Problem statement
List each line of the data that holds the string "Open", please.

Material to process
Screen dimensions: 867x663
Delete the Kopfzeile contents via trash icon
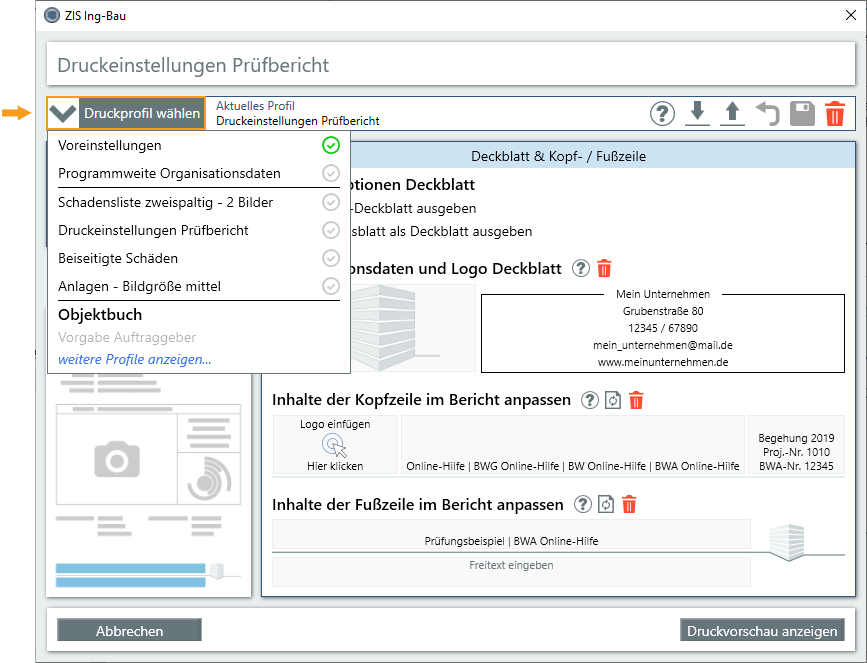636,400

--

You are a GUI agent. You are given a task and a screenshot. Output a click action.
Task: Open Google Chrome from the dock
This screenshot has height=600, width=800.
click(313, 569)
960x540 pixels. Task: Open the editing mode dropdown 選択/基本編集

Answer below
Task: Open Google Chrome from the dock
960x540 pixels. Task: Open the editing mode dropdown 選択/基本編集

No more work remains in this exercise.